Sténose ou pas, les maux de dos persistants proviennent rarement d’un seul élément physiologique. La majorité du temps, des facteurs psychosociaux et associés aux habitudes de vie viennent exacerber la pathologie (Chou et coll., 2009). Par exemple, la dépression, l’obésité, les troubles du sommeil et le déconditionnement physique représentent autant de facteurs connus de douleur chronique sur lesquels il est possible d’agir concrètement. La réhabilitation physique avec un accent sur l’exercice est souvent efficace pour réduire la douleur et les limitations associées aux maux de dos persistants.

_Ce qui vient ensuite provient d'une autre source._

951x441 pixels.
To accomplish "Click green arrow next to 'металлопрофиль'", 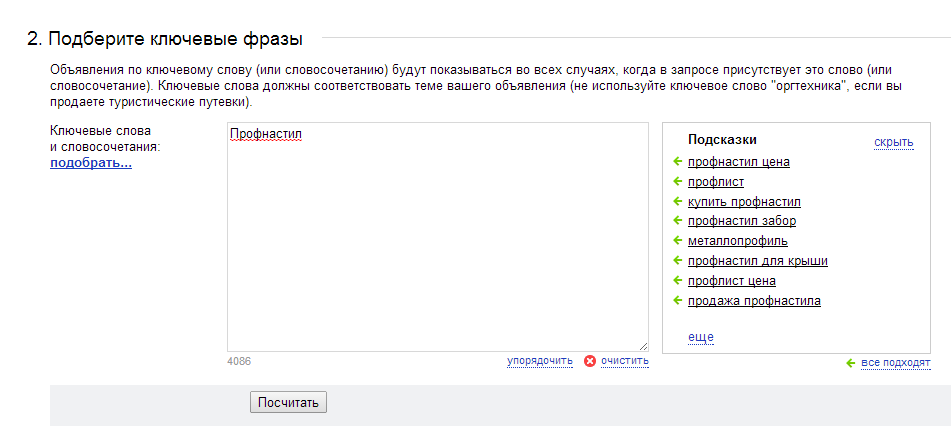I will point(677,241).
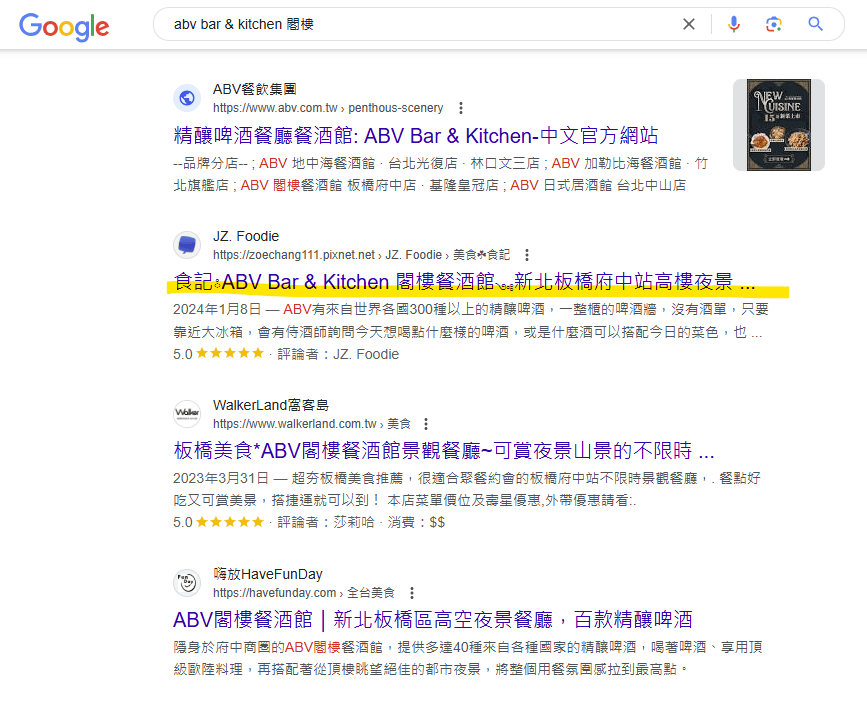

Dans une recherche récente, des patients avec une sténose spinale symptomatique ont été pris en charge avec des méthodes non chirurgicales pour mesurer leur effet par rapport à l’approche chirurgicale. Parmi les interventions utilisées, on leur suggérait certaines modifications de leurs habitudes (par exemple s’asseoir quelques minutes lors de l’apparition ou de l’amplification des symptômes), la prise de médicaments anti-inflammatoires non stéroïdiens à utiliser au besoin, ainsi que la thérapie par l’exercice.

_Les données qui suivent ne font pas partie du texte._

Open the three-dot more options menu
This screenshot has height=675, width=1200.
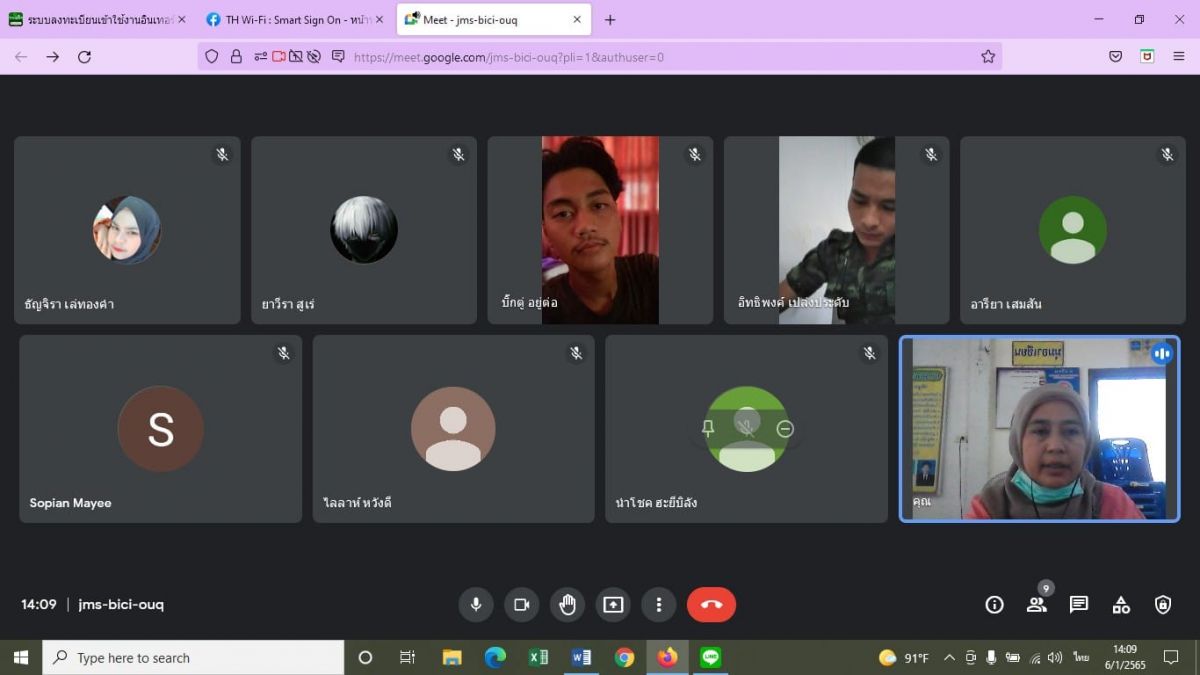coord(658,604)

Trois ans plus tard, un tiers d’entre eux environ rapportaient des améliorations considérables de leur état. Seulement 15 % des patients rapportaient que leur état s’est détérioré durant cette période. Ce n’est pas un miracle, mais cela vaut définitivement la peine de l’essayer avant de penser à une chirurgie !

 

Ceci nécessite-t-il une intervention chirurgicale ?

Lorsque la réhabilitation par l’exercice et la prise en charge de la douleur par une équipe multidisciplinaire n’entraînent pas de changement sur une période de plusieurs mois ou années, il existe une chirurgie avec un taux de satisfaction avoisinant les 75 % (Ogura, 2020). En effet, la laminectomie décompressive semble montrer un meilleur taux de succès, ainsi que des risques de complications plus faibles que la fusion lombaire, une autre opération couramment pratiquée (Katz, 2022).

 

En conclusion

La sténose spinale lombaire est un diagnostic commun, particulièrement chez les aînés. En se fiant à la littérature scientifique disponible en 2022, l’intervention de choix devrait comporter les éléments suivants : modification de la position ou du temps dans certaines activités, gestion de la douleur à l’aide de modalités analgésiques (pharmacothérapie, thérapie manuelle, thermothérapie, etc.) et thérapie par l’exercice.

Pour ceux dont la qualité de vie est profondément affectée, et qui ont essayé des modalités conservatrices sous la supervision d’un professionnel de la santé pendant plusieurs mois sans aucune amélioration ou détérioration de la pathologie, la chirurgie peut alors être envisagée. La procédure de choix selon la littérature semble être la laminectomie décompressive. Les avantages à long terme des injections épidurales n’ont pas encore été prouvés dans la littérature pour cette pathologie.